In the meantime, Afghanistan is rife with corruption of every imaginable sort and, worst of all, its only real success story, its bumper crop, is once again the opium poppy.  In fact, last year the country raised a record opium crop, worth $3 billion, beating out the previous global record holder– Afghanistan — by 50%!  On America’s watch, it is the planet’s preeminent narco-state.  And keep in mind that, in line with the history of the last 13 years of the American occupation and garrisoning of the country (with a possible 10 more to go), the U.S. put $7.6 billion dollars into programs of every sort to eradicate poppy growing.  So, once again, mission accomplished!  Today, TomDispatch regular Ann Jones, author of They Were Soldiers: How the Wounded Return From America’s Wars — The Untold Story, looks back at what those 13 years of “America’s Afghanistan” meant to the women whom the Bush administration so proudly “liberated” on invading the country.  And given its success in poppy eradication, how do you think Washington did on that one? Tom

The Missing Women of Afghanistan 
After 13 Years of War, the Rule of Men, Not Law 
By Ann Jones

On September 29th, power in Afghanistan changed hands for the first time in 13 years.
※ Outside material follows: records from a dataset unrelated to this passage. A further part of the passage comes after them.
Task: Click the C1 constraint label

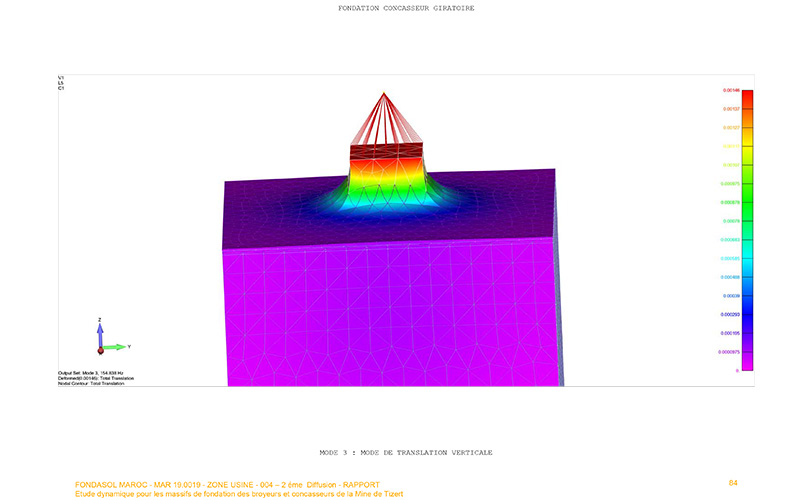Action: pos(61,88)
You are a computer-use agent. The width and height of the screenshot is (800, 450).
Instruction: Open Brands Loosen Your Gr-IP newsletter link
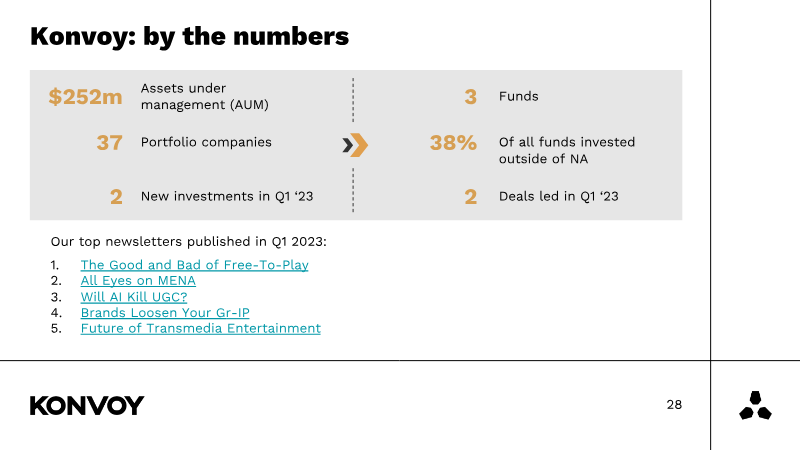pos(165,312)
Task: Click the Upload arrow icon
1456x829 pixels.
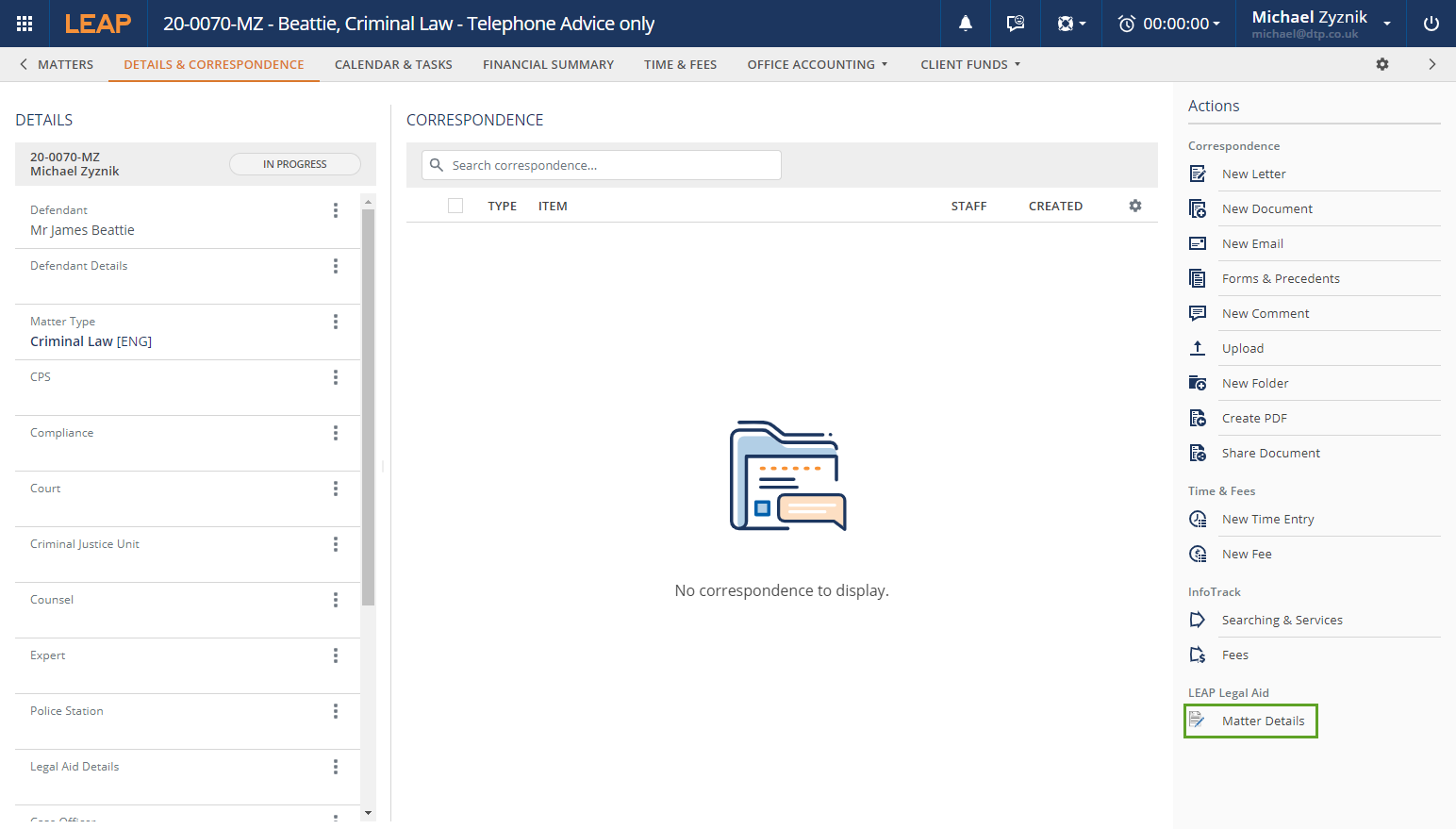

At the Arg, the presidential palace in Kabul, Ashraf Ghani was sworn in as president, while the outgoing Hamid Karzai watched calmly from a front-row seat.  Washington, congratulating itself on this “peaceful transition,” quickly collected the new president’s autograph on a bilateral security agreement that assures the presence of American forces in Afghanistan for at least another decade. The big news of the day: the U.S. got what it wanted.  (Precisely why Americans should rejoice that our soldiers will stay in Afghanistan for another 10 years is never explained.)

The big news of the day for Afghans was quite different — not the long expected continuation of the American occupation but what the new president had to say in his inaugural speech about his wife, Rula Ghani. Gazing at her as she sat in the audience, he called her by name, praised her work with refugees, and announced that she would continue that work during his presidency.